I am trying to access the data from the Pan UKBB (Hail Format | Pan UKBB). I have followed their steps, but I have an error when hail tries to access the s3 data. I have googled the error, but I have not been able to find a solution. I asked the Pan UKBB team and they have redirected me to this site.
I would like to access the data from my local machine. Until now, I have been able to access files from this s3 bucket with boto3, so the issue is likely related to the hail configuration. This is my code:
>>> from ukbb_pan_ancestry import *
>>> import hail as hl
>>> ht_idx = hl.read_table('s3://pan-ukb-us-east-1/ld_release/UKBB.EUR.ldadj.variant.ht')
Initializing Hail with default parameters...
2021-06-22 08:59:05 WARN Utils:69 - Your hostname, ws112610 resolves to a loopback address: 127.0.1.1; using 172.22.3.213 instead (on interface enp0s25)

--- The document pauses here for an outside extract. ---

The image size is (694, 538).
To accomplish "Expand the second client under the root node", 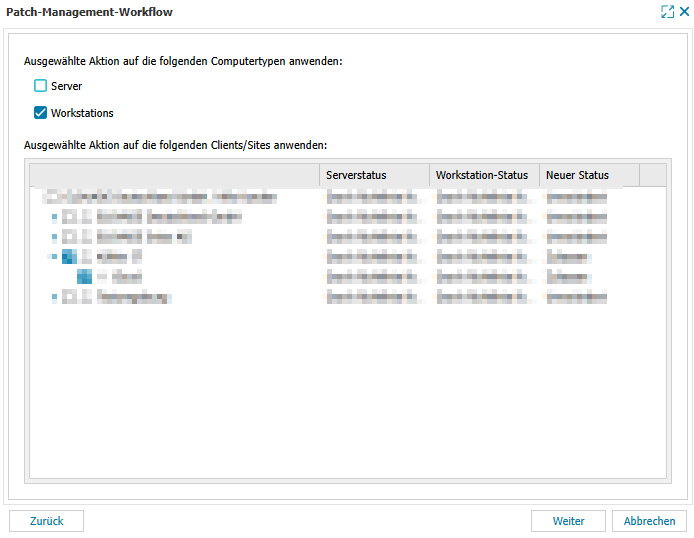I will coord(53,237).
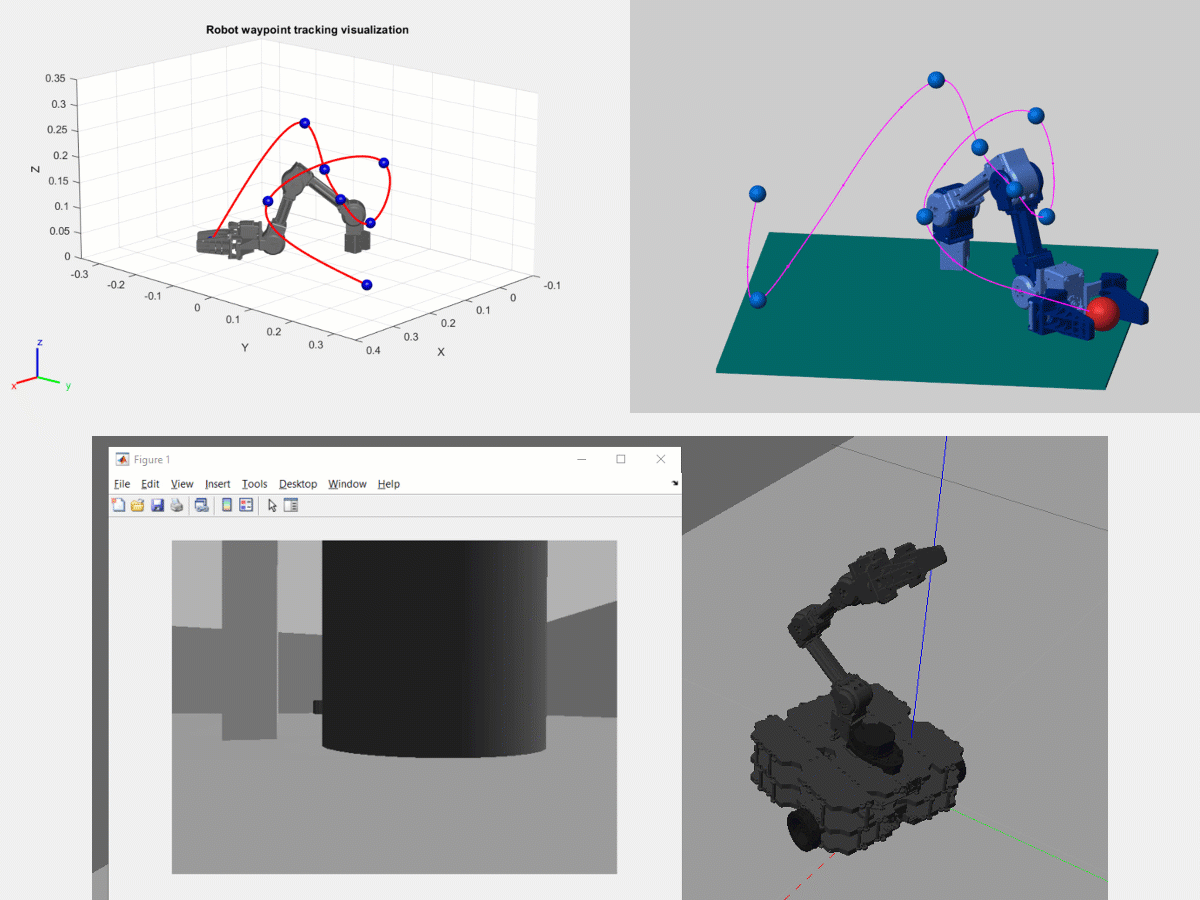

2021-06-22 08:59:05 WARN Utils:69 - Set SPARK_LOCAL_IP if you need to bind to another address
2021-06-22 08:59:06 WARN NativeCodeLoader:60 - Unable to load native-hadoop library for your platform... using builtin-java classes where applicable
Setting default log level to "WARN".
To adjust logging level use sc.setLogLevel(newLevel). For SparkR, use setLogLevel(newLevel).
2021-06-22 08:59:06 WARN Hail:43 - This Hail JAR was compiled for Spark 3.1.1, running with Spark 3.1.2.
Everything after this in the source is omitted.